ブランコといえば現代では子供の遊具のイメージだが、古代ギリシアでは少女たちがブランコをこいでブドウの豊作を祈ったという。マリの小像も地母神で豊穣の女神ニンフルサグを祀る神殿から出土していた。
一説ではブランコの起源はインドとも言われるそうだ。インドでのブランコを使った複数の儀礼は古くから知られ、そのひとつがバラモン教の神官が司る「ブランカ儀礼」。これは太陽の象徴になる座板と大地の結合で、座板には女性が座る。天父、地母の「聖婚」が一年のはじまりで、農耕の開始を告げた。
ブランコそれ自体をインドでは太陽とみなしていた。女性たちがブランコに乗ることは「聖婚儀礼」であり、春の祭「ブランコ祭」では神像を乗せたブランコを動かす儀礼もあったそうだ。

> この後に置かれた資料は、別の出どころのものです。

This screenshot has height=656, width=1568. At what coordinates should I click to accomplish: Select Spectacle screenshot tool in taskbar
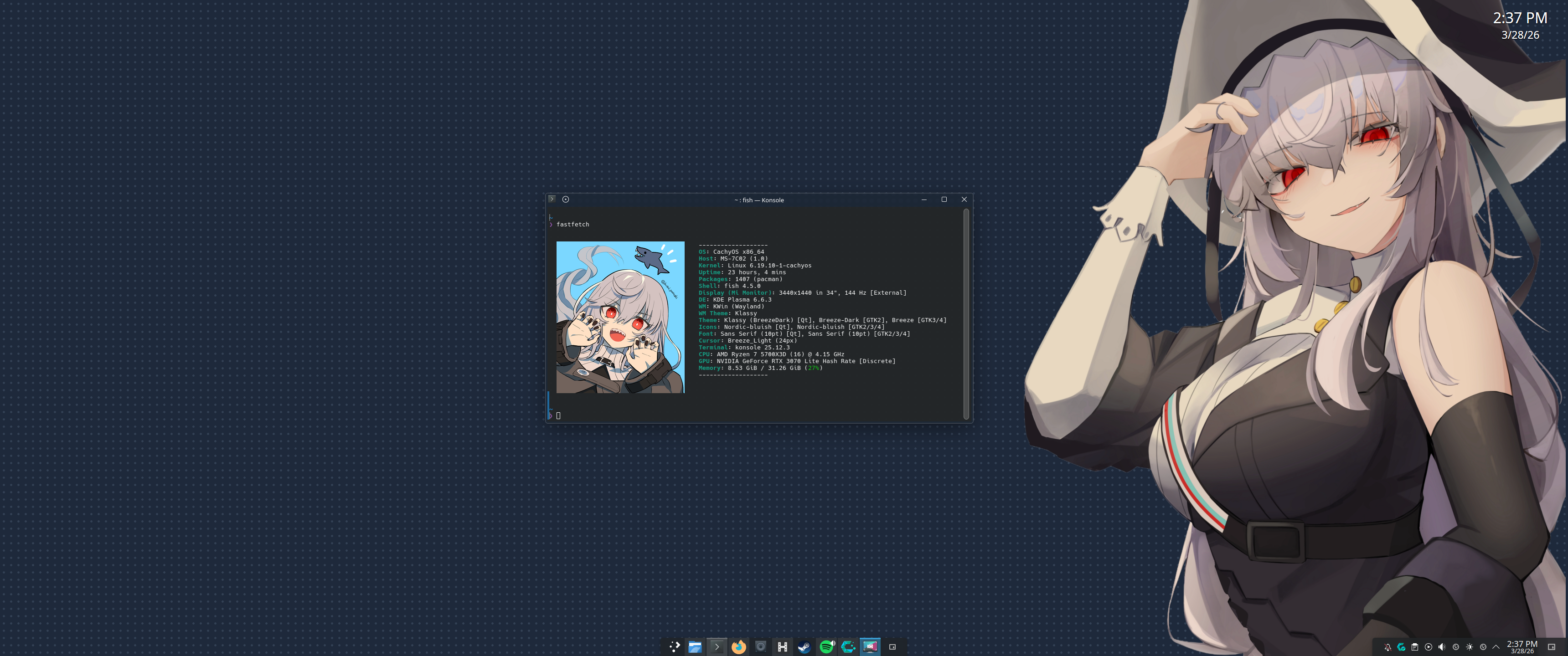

インドに限らず、ブランコの儀礼は世界各地で見られ、南欧や北欧、ロシアにもあるという。タイでもこの儀式はあり、ブランコに乗るのは他の地域と異なり男性の神官だったが、神官はブランコをこいで稲の豊作を祈願した。単なる子供の遊具と思っていたブランコが、実は豊作のための娯楽を兼ねた呪いでもあったことを本書で初めて知った。
その三に続く
ええええええええ!
しかしMUGIさんのページ来るようになったころ
インドラ神が報復に千の女性器を埋め込まれた件で
驚きましたが、イナンナもなかなかに強烈ですね。
さてゼウスとイナンナどちらのほうが浮気相手が
多いのやらwww
何事にも上には上があり、アラビアンナイトには570人の男と交わったと豪語する魔神の情婦が登場しています。これに比べればゼウスなど大人しい。